IMHO a better option would be to add some retry logic in the resources, to account for delay and eventually consistent nature of ACL federation. In my tests the replication is still very fast, usually under 1s, so a configurable retry with exponential backoff would handle it nicely.
If you agree on the retry solution, I'm happy to provide a PR for it.

[GH-167] partially addressed this, but didn't add any retry logic.

Thanks :)

The text was updated successfully, but these errors were encountered:

remilapeyre · 2021-05-09T15:40:11Z

Hi @danieleva, thanks for reporting this issue. I did not test much with federated datacenters, the provider certainly behaves weirdly in this cases and is probably not coherent for each resource. I will have a look in the coming days to find what is the best way to proceed, the retry solution looks appropriate for ACLs but I would like to make sure it is.

rrijkse · 2021-10-13T19:14:44Z

@remilapeyre Any updates on this? It is still an issue with the latest version of Terraform/Consul provider.

++++++++++++++++++++

(JOB A):
Shift every coordinate in the answers by -26, then write out the records again in full with their requests, starting at the beginning of the records and ending at the line containing "Click the contact". Include only those lines.

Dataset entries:

++++++++++++++++++++

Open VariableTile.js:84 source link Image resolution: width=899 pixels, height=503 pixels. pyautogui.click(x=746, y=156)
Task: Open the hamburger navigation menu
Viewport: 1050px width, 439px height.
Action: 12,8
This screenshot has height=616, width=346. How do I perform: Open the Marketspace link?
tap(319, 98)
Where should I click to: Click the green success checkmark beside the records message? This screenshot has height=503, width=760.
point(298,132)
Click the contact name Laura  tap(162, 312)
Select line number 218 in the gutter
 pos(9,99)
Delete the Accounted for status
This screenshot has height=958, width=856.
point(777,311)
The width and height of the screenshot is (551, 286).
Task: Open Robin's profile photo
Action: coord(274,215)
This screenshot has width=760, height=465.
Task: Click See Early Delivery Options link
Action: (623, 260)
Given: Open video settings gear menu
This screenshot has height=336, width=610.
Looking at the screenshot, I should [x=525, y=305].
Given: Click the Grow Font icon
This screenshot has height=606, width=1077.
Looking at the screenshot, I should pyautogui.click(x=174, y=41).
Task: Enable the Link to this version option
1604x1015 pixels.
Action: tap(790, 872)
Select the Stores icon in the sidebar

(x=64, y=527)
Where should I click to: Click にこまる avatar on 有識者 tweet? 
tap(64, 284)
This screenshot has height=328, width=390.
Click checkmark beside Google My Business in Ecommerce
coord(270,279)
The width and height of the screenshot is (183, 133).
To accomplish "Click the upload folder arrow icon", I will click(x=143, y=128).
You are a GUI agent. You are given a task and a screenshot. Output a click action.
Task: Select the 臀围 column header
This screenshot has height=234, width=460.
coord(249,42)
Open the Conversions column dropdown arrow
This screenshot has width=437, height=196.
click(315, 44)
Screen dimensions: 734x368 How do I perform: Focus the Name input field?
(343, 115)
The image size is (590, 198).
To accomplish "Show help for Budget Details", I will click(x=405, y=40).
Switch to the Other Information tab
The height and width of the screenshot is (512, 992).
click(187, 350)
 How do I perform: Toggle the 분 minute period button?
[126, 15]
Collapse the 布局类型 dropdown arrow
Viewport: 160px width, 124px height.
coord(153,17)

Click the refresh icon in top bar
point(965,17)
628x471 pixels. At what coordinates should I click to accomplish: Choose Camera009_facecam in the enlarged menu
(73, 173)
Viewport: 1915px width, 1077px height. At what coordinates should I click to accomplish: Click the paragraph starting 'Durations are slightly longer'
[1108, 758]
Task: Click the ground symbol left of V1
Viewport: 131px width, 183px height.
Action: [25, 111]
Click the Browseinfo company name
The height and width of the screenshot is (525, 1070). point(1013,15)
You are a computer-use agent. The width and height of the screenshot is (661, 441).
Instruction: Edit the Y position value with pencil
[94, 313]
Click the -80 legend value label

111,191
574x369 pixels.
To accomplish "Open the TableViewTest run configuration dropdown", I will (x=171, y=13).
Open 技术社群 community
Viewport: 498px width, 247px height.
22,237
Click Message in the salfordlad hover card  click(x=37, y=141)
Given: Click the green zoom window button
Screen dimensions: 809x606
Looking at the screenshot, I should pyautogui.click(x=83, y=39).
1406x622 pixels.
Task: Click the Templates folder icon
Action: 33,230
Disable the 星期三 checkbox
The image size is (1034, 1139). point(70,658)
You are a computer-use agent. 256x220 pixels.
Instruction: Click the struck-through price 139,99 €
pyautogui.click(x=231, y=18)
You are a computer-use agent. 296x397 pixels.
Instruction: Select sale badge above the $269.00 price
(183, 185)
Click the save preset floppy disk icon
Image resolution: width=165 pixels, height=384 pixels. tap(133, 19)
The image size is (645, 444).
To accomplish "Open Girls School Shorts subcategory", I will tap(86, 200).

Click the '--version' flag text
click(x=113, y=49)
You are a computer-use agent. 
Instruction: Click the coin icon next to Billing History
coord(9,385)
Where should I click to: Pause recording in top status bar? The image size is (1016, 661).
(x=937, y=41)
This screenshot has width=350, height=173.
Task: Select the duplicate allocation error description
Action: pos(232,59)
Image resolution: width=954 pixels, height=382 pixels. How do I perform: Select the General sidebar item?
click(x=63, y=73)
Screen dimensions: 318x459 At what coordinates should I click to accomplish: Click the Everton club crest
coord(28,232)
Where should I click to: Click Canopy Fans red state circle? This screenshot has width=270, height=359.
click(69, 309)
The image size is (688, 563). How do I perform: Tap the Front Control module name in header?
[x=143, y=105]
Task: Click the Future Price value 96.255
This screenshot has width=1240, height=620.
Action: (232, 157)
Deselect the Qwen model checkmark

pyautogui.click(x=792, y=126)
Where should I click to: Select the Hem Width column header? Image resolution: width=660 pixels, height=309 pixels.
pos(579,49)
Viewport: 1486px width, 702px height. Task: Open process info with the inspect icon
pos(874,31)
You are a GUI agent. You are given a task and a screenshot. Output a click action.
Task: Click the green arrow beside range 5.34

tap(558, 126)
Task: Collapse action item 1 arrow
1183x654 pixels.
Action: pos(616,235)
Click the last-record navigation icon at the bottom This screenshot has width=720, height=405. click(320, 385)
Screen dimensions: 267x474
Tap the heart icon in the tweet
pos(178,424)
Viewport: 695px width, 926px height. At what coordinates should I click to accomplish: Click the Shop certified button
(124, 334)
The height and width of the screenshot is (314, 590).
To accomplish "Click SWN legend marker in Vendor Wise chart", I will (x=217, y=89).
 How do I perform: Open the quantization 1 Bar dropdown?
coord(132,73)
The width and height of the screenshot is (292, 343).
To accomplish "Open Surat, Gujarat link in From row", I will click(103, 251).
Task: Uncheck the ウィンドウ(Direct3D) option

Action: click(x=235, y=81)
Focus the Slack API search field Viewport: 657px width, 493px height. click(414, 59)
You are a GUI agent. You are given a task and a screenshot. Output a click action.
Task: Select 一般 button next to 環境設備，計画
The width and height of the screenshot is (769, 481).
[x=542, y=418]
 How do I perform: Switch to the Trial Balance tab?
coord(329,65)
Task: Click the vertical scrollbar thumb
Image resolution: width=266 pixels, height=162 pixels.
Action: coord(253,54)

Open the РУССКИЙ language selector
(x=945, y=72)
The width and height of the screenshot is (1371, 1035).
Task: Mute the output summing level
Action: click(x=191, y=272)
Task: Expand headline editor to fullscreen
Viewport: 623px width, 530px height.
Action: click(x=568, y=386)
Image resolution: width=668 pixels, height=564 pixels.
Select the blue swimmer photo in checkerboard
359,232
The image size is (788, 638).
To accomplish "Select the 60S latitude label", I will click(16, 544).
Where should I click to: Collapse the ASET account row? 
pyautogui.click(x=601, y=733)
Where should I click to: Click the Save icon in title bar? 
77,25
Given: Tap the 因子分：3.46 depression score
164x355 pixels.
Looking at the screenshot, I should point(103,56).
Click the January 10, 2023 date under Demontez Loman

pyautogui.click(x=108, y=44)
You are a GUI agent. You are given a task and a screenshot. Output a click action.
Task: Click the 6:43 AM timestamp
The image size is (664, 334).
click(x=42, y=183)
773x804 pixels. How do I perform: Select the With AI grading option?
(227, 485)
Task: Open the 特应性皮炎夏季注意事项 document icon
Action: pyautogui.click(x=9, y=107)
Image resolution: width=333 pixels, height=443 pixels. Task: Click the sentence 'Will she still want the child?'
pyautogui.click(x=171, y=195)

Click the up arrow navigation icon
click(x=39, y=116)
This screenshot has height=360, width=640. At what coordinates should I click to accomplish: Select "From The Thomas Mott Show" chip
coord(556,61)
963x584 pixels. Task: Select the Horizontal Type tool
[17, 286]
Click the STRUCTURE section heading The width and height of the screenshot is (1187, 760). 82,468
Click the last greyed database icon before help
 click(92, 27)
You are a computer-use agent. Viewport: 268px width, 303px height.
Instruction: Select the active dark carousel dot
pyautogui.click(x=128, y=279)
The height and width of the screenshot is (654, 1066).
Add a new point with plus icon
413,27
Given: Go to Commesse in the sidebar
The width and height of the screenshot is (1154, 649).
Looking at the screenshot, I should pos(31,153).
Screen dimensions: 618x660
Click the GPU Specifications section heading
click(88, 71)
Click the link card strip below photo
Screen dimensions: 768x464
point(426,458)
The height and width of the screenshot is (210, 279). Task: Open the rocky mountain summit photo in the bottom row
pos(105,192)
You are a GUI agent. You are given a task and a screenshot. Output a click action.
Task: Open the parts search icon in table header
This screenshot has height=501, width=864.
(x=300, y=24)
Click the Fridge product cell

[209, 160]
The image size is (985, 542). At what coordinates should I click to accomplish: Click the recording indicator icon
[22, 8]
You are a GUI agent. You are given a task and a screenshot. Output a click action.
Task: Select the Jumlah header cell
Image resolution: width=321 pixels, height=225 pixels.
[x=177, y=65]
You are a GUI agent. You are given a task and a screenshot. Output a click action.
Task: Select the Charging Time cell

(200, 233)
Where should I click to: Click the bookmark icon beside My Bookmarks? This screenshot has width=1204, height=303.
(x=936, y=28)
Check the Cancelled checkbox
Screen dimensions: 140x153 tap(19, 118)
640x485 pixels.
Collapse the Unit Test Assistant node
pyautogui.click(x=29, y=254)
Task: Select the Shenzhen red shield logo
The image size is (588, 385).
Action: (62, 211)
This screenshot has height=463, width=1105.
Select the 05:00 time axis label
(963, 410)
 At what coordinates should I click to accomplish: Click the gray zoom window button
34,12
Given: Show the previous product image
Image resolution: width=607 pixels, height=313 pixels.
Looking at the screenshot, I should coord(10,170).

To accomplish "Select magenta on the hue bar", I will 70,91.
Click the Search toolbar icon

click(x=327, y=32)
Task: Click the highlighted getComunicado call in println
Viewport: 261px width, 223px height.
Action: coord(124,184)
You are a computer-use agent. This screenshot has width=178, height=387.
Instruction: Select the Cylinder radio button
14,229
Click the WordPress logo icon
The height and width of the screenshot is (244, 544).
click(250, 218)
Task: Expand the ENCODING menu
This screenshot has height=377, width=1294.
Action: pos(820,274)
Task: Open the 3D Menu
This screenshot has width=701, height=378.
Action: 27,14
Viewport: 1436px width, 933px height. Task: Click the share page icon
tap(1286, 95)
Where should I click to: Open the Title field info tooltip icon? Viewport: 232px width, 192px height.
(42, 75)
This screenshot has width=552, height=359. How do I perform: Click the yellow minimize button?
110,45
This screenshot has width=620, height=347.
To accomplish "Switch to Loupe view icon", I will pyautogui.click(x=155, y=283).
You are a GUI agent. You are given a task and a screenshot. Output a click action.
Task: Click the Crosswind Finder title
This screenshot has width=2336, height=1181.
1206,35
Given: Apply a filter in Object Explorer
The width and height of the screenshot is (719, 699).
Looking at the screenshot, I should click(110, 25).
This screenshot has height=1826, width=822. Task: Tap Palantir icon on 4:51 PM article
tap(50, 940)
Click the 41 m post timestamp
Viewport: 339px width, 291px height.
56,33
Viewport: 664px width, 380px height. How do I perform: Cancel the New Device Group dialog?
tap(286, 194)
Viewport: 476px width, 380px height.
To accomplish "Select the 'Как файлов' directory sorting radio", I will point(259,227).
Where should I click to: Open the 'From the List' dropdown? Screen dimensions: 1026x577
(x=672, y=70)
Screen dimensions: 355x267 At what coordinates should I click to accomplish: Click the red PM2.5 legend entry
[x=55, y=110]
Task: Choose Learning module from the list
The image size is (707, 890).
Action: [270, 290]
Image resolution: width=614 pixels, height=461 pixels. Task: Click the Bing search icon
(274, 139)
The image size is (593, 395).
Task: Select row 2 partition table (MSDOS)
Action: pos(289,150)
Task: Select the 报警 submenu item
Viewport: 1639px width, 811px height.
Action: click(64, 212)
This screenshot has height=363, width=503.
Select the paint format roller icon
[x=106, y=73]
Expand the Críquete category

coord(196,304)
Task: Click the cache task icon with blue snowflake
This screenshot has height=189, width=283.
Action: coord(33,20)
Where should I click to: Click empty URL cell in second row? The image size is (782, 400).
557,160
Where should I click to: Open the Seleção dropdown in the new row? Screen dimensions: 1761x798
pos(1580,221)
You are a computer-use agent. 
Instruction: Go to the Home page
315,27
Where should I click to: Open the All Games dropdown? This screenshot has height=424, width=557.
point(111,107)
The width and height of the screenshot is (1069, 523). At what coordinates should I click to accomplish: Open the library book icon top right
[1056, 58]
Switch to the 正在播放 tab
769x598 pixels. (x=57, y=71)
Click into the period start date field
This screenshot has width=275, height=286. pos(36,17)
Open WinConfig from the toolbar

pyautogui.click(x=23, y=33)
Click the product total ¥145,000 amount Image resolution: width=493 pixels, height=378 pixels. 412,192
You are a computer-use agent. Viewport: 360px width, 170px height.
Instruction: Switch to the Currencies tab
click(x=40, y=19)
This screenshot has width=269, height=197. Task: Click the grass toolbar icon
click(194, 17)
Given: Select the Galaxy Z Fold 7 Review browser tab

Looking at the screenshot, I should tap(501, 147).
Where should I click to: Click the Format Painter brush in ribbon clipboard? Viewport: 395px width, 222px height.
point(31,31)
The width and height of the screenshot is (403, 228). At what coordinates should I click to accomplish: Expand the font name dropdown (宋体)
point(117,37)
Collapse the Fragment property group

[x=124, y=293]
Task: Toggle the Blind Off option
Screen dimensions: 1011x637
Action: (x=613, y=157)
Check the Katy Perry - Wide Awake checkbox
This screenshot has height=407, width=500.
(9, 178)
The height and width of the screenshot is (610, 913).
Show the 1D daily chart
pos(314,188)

++++++++++++++++++++

(JOB B):
From the issue thread on ACL retry logic, output the passage starting at "remilapeyre · 2021-05-09T15:40:11Z" and ending at "sure it is.", copied word for word.

(CORRECT RESPONSE A):
Open VariableTile.js:84 source link Image resolution: width=899 pixels, height=503 pixels. pyautogui.click(x=720, y=130)
Task: Open the hamburger navigation menu
Viewport: 1050px width, 439px height.
Action: -14,-18
This screenshot has height=616, width=346. How do I perform: Open the Marketspace link?
tap(293, 72)
Where should I click to: Click the green success checkmark beside the records message? This screenshot has height=503, width=760.
point(272,106)
Click the contact name Laura  tap(136, 286)

(CORRECT RESPONSE B):
remilapeyre · 2021-05-09T15:40:11Z

Hi @danieleva, thanks for reporting this issue. I did not test much with federated datacenters, the provider certainly behaves weirdly in this cases and is probably not coherent for each resource. I will have a look in the coming days to find what is the best way to proceed, the retry solution looks appropriate for ACLs but I would like to make sure it is.